The first, with no text credited but concept and direction credited to Deborah Anderson, the co-ordinating director of the evening as a whole, named simply AIRPORT got the evening off to a cheerful start, and the second Cavity Search, by the experienced American playwright Brett Hursey, and also directed by Deborah Anderson, was well acted and directed, but the simple joke ran on far too long. Another sufferer probably from taking the ten-minute tag too seriously.
In contrast, the tiny sentimental if oddly named GRTC-Metropolitan Rapid Transit, by Irene Ziegler, another experienced American, directed by Timothy Lone, ran for under five minutes and was perfectly tailored to that time. A small girl (Dana Smits) on a bus reaches the terminus, sits there waiting to return, tells the driver (Karl Pierce) and one passenger (Marie-Paule Brimeyer) she is not lost, and explains she rides so she can hear her mother’s voice on the PA system. When the bus starts off again, her mother’s voice comes on.
Simple, short, unaffected, all that one needs, and all that one gets. Why she has to ride the bus to hear her mother, we don’t know. We don’t even know if she has to ride the bus. And it doesn’t really matter.
A fantastic miniature.
30-Love, by Terry McFadden, a Hollywood writer, and directed by Deborah Anderson, could have done with a better title. The theme is OK – the divorce negotiations between a husband and wife as to who gets how much are initially symbolised by them playing tennis and changing the score board presumably in theory as each scores points. But the board quickly goes to 15-0 then 30-0 as the husband gets two concessions – and there it sticks, never referred to again or changed in the entire course of the play, although of course the audience is waiting for something to happen with it.

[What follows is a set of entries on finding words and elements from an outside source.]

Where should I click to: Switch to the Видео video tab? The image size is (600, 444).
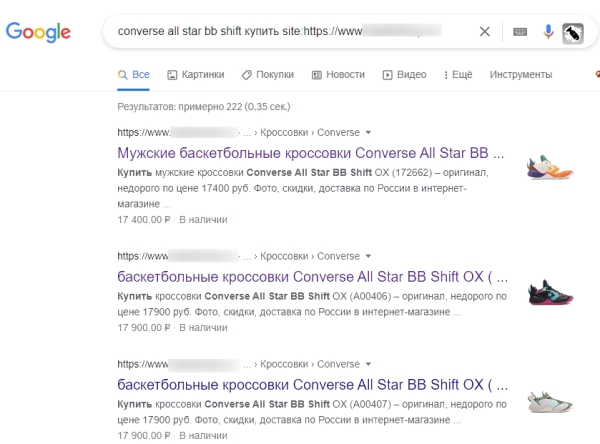404,74
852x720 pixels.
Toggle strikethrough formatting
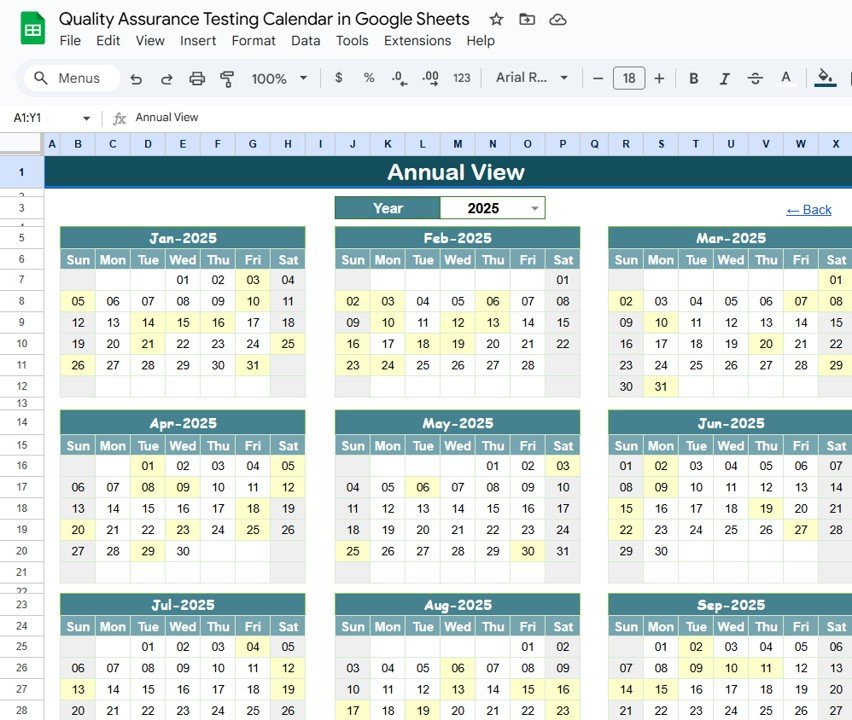[x=755, y=78]
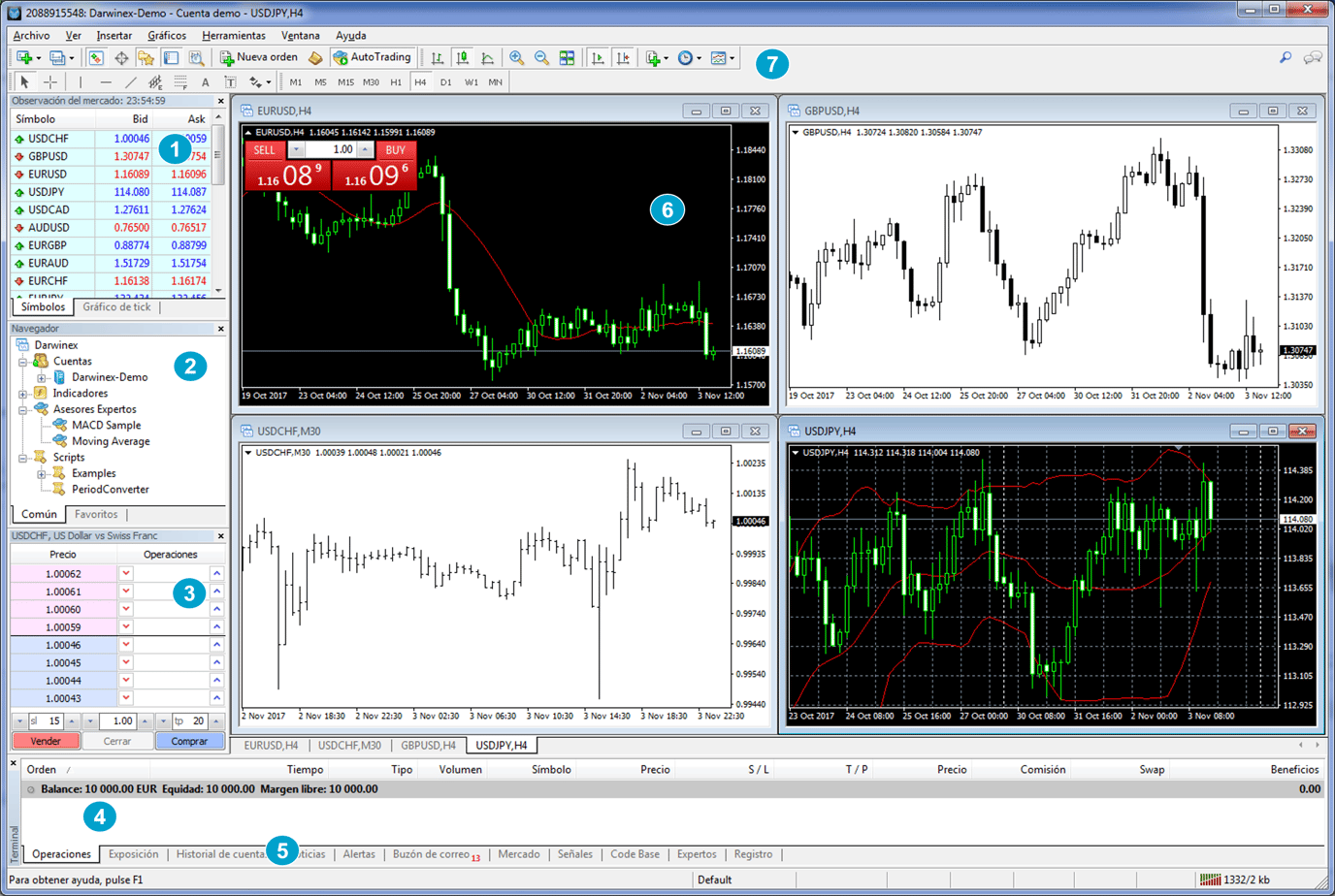The width and height of the screenshot is (1335, 896).
Task: Toggle the AutoTrading button
Action: pyautogui.click(x=373, y=58)
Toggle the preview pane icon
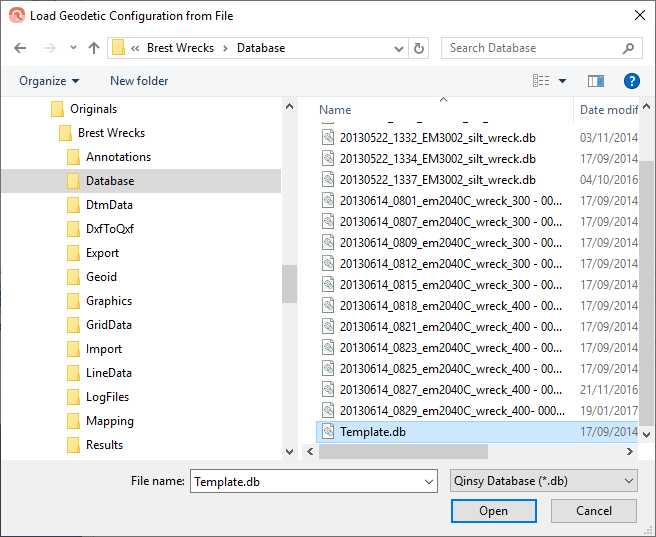The image size is (656, 537). click(596, 81)
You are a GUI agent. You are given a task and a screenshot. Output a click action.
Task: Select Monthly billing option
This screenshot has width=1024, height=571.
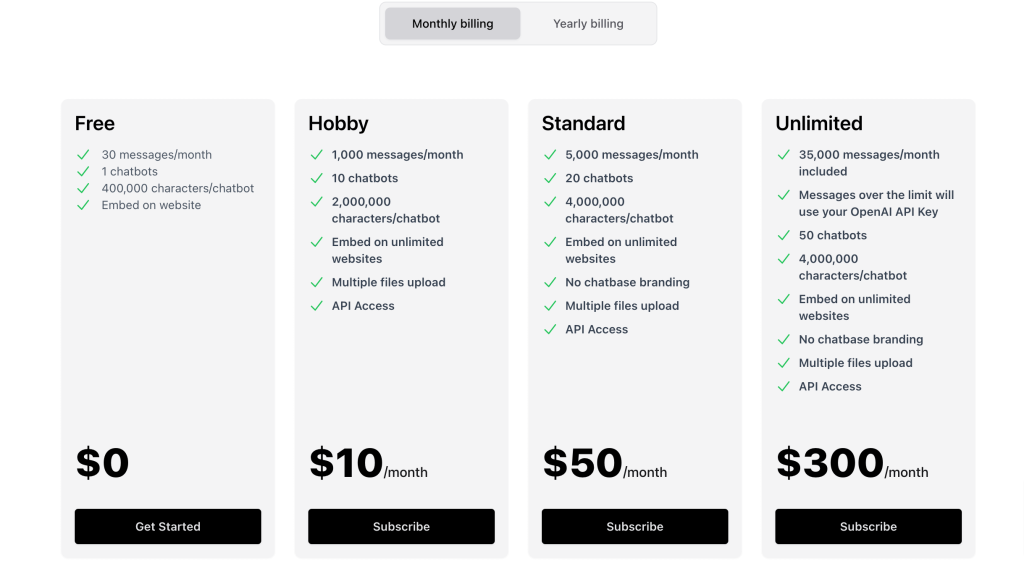(452, 23)
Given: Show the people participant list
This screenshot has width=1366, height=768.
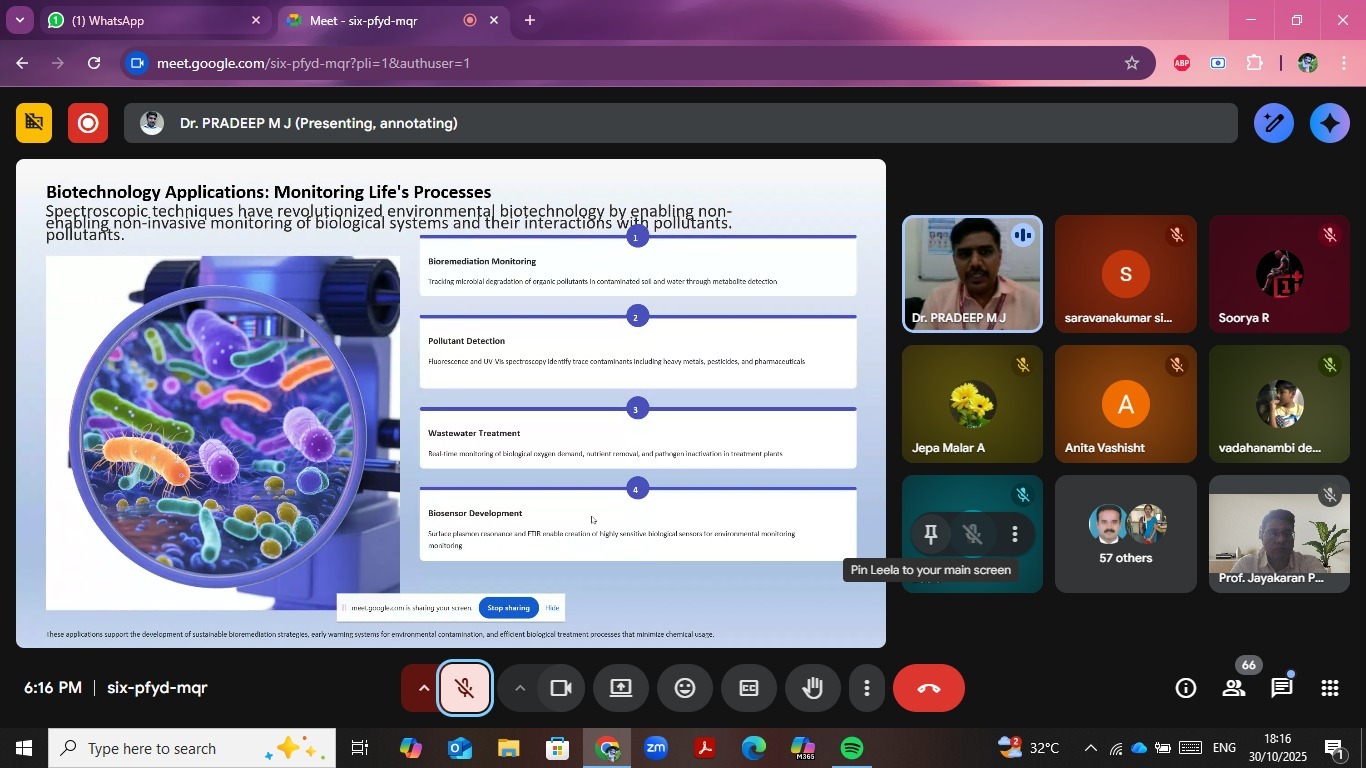Looking at the screenshot, I should pos(1234,688).
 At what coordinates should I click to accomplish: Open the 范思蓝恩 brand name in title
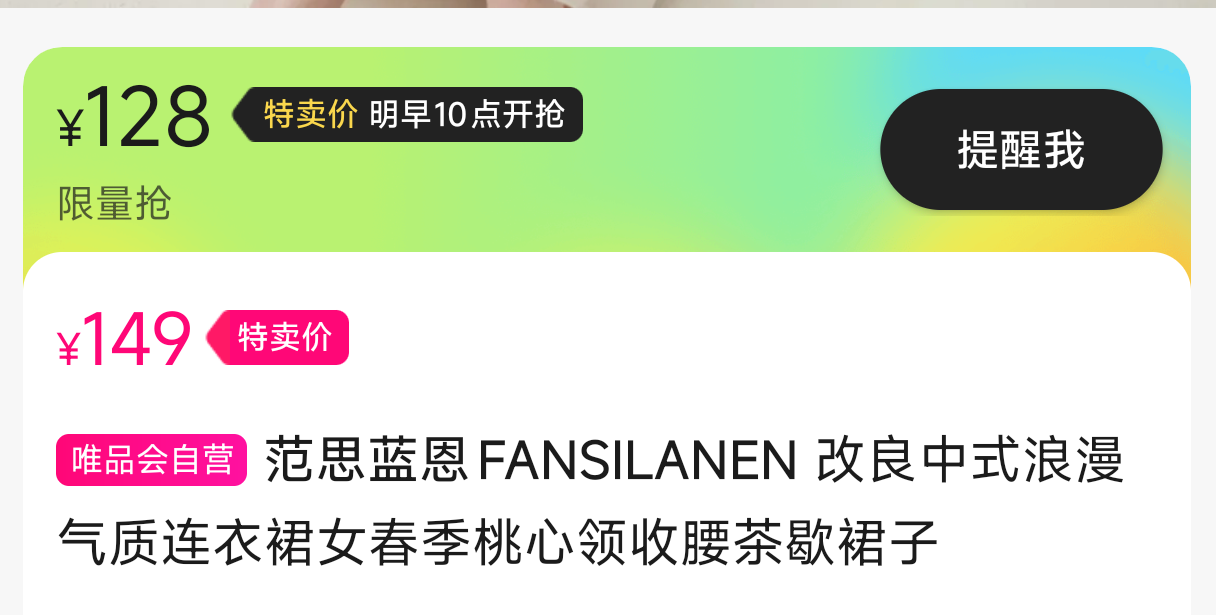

In the negotiations the two finally settle, with a serious hint that they may resume relations. So the hanging 30-0 scoreboard makes no sense. ‘Deuce’ would seem to be called for, but then I assume the title would have to change.
It’s sad because apart from that the piece is well directed and acted (by Karl Pierce and Fran Potasnik).
The two remaining plays rather got away from me. The Circle of Life Can Make One Dizzy was a David Ives–like piece by Canadian Len Cuthbert and directed by Chris Wilson, concerning a married couple (Victor Bonanno and Elaine Falzon) who can get together for only ten minutes a week, given their work timetables – he is an airline pilot, she a Broadway actress. He suggests it’s time they started a family, she explains how that is impossible.
I can see no reason that justifies going on for ten minutes nor why it has any serious interest apart from its implausibility. Or that it would do even if I could have understood all that the wife was saying.
Finally there was American James McLinden’s Deer, apparently an examination of teenage angst and family relationships as displayed by a family of deer (Louisa Graf, Lena Hoss, Valerie Scott and Noa Smits) wearing variable sized crowns of antlers but otherwise undistinguishable. Despite the normal talents of director Erik Abbott, they seemed to move randomly across, and on and off stage, but anyway since I couldn’t understand what the young deer was saying to the elder ones, or tell the difference beween them apart from the familiar figure of Valerie Scott, I don’t really know how random they were.
But that was exceptional. The whole evening was a distinct advance from the original festival, and presumably bodes well for the future.
Even though I will continue to grumble about the use of the term ‘ten-minute’ play.